- the downfall of junior devs
- bad hiring market
- layoffs in practically every sector
theres a ton of things where AI took credit for a trend that had already started before it started being even halfway capable.
I think if you actually look at the data for these trends rather than asking AI what it thinks you might experience some cognitive dissonance.
>There's no reason to believe that we would see a rapid coordinated decline in all of these things at the same time without AI
It's called hiked interest rates. The economy is not doing so great for several reasons but the main one is wars.
My answer doesn't change. Against the background of other phenomena already causing various trends, we see acceleration of those trends consistent with a testable hypothesis about the effects of AI adoption in industry. In most fields of science that's good evidence in favor of the model.
And no I didn't ask AI about it, this is my own opinion and my own perspective.
Goodness of Fit 0.911, Kurtosis -0.849, Skewness: 0.073
It's very much a bell curve
I'm going to assume this is bait...
The fit does not prove causation, but it does show that the decline was already well described by a trend that began years before generative AI. If the claim is that 2023 created a separate structural break, it's different claim then the title describes
> Without AI they might have lasted at least a couple more years
Nah, their decline was already readily apparent before AI. You only need to go through old discussions and other people noticing it. AI may have accelerated the decay, but the decline happened already largely prior to AI.
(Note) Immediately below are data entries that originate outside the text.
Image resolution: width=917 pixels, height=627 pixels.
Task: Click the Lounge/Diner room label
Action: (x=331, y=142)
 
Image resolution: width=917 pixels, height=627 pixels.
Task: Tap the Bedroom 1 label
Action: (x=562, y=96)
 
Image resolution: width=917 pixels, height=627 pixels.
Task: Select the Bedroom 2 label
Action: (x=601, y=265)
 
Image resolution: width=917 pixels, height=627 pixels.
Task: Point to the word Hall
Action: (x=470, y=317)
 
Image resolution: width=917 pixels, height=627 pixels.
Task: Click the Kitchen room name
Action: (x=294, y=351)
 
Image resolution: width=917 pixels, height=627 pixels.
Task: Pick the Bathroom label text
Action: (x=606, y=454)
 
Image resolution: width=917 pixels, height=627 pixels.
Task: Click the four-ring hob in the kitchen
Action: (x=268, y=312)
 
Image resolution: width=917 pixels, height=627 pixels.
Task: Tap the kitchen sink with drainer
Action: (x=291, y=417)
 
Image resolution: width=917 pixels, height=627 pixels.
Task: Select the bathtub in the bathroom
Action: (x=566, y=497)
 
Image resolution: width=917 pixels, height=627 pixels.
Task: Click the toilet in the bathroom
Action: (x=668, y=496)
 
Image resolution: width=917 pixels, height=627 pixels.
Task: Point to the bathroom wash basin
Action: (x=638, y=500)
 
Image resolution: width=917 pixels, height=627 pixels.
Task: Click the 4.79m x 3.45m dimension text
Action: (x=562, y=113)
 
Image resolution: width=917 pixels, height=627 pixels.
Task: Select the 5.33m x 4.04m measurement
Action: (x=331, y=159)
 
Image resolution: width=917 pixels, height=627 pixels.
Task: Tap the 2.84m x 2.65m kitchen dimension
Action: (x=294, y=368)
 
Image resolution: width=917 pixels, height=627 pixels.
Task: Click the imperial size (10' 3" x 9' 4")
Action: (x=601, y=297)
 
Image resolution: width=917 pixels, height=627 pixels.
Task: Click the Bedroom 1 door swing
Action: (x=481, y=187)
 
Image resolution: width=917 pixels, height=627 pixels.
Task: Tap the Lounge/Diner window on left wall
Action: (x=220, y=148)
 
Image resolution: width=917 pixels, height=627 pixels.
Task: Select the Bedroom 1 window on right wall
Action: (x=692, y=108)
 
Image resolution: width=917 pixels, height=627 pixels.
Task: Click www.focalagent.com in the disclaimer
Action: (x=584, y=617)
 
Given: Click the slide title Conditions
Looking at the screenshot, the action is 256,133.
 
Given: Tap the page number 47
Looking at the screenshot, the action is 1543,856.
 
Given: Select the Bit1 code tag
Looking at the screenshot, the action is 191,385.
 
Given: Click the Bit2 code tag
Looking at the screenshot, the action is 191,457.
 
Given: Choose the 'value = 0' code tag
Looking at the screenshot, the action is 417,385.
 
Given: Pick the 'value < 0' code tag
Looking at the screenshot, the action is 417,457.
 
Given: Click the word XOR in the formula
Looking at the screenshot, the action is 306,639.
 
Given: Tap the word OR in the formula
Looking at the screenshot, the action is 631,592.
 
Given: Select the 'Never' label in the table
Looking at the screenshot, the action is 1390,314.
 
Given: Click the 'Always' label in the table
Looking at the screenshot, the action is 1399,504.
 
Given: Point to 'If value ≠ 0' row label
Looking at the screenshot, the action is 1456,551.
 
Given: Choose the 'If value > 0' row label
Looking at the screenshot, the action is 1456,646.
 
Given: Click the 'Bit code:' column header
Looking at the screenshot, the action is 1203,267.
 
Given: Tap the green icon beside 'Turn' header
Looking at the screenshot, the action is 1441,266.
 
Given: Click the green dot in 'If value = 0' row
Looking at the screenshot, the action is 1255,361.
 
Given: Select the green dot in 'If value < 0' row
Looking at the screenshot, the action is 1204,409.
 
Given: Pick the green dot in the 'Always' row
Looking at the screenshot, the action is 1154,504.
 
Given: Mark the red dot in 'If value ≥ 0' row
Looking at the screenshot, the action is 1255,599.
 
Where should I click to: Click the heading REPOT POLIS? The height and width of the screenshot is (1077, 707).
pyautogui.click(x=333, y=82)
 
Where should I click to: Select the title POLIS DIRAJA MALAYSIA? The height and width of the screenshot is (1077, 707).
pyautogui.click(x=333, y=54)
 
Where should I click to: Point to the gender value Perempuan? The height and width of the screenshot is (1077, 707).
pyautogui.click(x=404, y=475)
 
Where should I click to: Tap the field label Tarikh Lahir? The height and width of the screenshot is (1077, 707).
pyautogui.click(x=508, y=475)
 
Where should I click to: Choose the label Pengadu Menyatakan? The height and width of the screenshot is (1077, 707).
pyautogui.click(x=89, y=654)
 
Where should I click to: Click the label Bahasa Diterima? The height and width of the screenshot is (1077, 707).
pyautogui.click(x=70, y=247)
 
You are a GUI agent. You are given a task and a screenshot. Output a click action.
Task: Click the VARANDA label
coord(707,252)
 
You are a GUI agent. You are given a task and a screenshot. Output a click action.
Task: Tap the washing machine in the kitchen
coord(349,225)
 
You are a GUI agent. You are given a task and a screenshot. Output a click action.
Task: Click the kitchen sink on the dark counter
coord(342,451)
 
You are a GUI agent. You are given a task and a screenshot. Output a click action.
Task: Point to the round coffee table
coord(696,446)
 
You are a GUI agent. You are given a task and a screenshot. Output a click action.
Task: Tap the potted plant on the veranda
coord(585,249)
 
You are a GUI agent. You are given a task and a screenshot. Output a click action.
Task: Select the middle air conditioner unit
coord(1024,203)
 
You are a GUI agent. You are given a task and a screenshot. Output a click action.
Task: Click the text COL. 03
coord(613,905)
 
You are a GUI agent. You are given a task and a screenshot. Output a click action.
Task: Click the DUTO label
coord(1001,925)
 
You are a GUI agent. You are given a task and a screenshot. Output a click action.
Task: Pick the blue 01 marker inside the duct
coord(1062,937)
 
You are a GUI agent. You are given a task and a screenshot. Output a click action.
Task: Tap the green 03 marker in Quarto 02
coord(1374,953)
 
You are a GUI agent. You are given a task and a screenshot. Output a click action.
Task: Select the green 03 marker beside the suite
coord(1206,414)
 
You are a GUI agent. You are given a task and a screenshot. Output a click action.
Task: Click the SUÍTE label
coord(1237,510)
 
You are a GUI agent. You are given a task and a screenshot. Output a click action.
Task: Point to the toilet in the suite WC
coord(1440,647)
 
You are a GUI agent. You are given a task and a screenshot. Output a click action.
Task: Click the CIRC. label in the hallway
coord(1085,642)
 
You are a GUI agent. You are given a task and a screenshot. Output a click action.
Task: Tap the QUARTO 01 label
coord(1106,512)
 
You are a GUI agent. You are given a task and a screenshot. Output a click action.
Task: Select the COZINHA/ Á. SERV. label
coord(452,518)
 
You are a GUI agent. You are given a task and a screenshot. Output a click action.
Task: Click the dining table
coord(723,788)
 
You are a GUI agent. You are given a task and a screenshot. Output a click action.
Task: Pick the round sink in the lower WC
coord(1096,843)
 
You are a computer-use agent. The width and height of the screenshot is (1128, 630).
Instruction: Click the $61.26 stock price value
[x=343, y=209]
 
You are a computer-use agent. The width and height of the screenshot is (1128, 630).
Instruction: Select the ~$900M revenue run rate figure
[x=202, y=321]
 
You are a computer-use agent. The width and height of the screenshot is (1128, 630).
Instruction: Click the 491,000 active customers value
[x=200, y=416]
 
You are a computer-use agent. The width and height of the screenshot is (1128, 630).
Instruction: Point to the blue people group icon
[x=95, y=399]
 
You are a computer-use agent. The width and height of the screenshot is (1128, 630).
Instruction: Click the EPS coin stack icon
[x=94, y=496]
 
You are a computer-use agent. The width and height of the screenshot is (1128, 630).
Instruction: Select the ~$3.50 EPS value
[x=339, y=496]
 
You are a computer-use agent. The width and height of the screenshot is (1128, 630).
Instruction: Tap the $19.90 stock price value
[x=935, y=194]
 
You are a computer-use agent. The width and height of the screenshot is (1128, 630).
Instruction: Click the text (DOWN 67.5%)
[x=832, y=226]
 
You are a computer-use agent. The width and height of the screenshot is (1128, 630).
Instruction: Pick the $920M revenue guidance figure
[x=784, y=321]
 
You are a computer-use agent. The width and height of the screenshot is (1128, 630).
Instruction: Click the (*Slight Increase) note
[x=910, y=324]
At the same time, this is graph is something that really should not look anything like a bell curve. So the format is probably just a coincidence.
Except if the "all the questions have been asked" hypothesis is correct. What I really doubt.
That's a very big word you're using there for what is basically making shapes out of clouds. A bell-curve is the amortised function of a random variable with a mean and standar deviation. What does that have to do with a timeseries dataset?
The general notion of a bell-shaped curve is broader than that. Wikipedia has a reasonable overview: https://en.wikipedia.org/wiki/Bell-shaped_function
> “typically continuous or smooth, asymptotically approach zero for large negative/positive x, and have a single, unimodal maximum at small x.”
You are doing that implicitly by fitting a Gaussian curve.